Anna respiró hondo. Se sentía como si le hubieran dado una patada en el estómago. Era lo peor que le habían dicho nunca.

—Cabrón —susurró.

—Ahora estás disgustada —dijo Nick bajando la voz y poniéndole la mano en el brazo—. Es comprensible, pero intenta calmarte. Solo necesitas retirarte del caso.

—¿Que necesito retirarme? —Su voz sonó como un chillido antinatural, algo que nunca había oído antes. Apartó el brazo con brusquedad—. Ya no puedo estar contigo, Nick. Voy a llevar la acusación contra tu cliente por asesinato.
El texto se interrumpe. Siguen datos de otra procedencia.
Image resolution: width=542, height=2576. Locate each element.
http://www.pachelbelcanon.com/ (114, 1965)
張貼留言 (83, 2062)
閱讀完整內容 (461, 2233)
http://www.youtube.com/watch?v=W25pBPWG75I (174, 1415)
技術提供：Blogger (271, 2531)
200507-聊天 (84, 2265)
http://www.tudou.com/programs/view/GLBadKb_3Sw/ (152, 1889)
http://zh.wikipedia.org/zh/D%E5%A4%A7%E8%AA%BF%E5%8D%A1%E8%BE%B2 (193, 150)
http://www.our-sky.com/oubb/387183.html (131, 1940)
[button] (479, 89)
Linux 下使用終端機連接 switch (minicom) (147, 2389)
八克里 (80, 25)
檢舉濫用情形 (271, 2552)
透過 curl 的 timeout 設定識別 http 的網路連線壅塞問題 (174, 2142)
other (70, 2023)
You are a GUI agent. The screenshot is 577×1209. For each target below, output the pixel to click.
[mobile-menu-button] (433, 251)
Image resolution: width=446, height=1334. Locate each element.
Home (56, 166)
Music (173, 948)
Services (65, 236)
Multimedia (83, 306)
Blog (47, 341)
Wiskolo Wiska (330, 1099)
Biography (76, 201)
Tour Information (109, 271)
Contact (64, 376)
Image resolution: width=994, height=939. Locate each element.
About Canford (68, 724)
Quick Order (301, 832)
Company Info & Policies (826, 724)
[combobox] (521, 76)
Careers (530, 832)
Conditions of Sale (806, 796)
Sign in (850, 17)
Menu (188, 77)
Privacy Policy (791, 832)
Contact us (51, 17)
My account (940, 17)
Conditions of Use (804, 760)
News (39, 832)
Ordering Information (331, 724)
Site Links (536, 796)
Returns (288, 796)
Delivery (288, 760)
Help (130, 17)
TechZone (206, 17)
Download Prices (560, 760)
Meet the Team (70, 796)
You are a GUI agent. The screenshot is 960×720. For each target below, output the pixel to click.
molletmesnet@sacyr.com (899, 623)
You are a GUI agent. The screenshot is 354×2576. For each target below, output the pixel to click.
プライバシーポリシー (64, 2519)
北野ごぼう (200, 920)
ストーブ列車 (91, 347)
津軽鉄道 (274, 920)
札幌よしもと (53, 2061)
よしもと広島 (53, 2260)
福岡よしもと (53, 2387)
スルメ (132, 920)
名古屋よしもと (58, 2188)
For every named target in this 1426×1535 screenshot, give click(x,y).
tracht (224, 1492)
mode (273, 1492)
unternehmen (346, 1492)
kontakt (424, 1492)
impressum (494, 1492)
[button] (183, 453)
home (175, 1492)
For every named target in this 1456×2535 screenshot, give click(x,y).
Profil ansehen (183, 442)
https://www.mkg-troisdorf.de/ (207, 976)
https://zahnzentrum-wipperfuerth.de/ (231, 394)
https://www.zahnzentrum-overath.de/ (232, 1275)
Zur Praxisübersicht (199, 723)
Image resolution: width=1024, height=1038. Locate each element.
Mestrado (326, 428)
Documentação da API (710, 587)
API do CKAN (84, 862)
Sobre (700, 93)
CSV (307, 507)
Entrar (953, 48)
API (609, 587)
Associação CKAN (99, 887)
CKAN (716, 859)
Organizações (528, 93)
Y no es solo por el conflicto de intereses, no puedo estar con alguien capaz de defender a un hombre como D’marco Davis. No sé cómo puedes vivir con ello, pero yo sé que no puedo. —Fue hacia la puerta y la abrió—. ¡Y ahora, sal de mi casa!

Él se la quedó mirando, tan furioso que fue incapaz de responder.

Así no era cómo había querido que saliese todo. Si tenían que romper, había esperado hacerlo como dos personas de buena voluntad que comprendían que las circunstancias que escapaban a su control estaban alejándolos: razonablemente, de forma lógica, con tristeza, pero noblemente. Se había imaginado vestida con una falda larga, de pie junto a la baranda de un barco alejándose en el mar y agitando un pañuelo de encaje mientras Nick permanecía en el muelle. Una despedida civilizada y romántica, no esa pelea entre gritos e insultos en su apartamento. En alguna parte de su mente era consciente de que terminaría lamentando haberlo apartado así, pero ahora estaba furiosa, incapaz de evitar lo que sentía. Se quedó en la puerta mirándolo.

Nick se marchó sin decir ni una palabra. Anna cerró y por la ventana vio sus pisadas alejándose por la acera. Cuando lo perdió de vista, fue tambaleándose hasta el dormitorio, se dejó caer en la cama y lloró hasta quedarse dormida.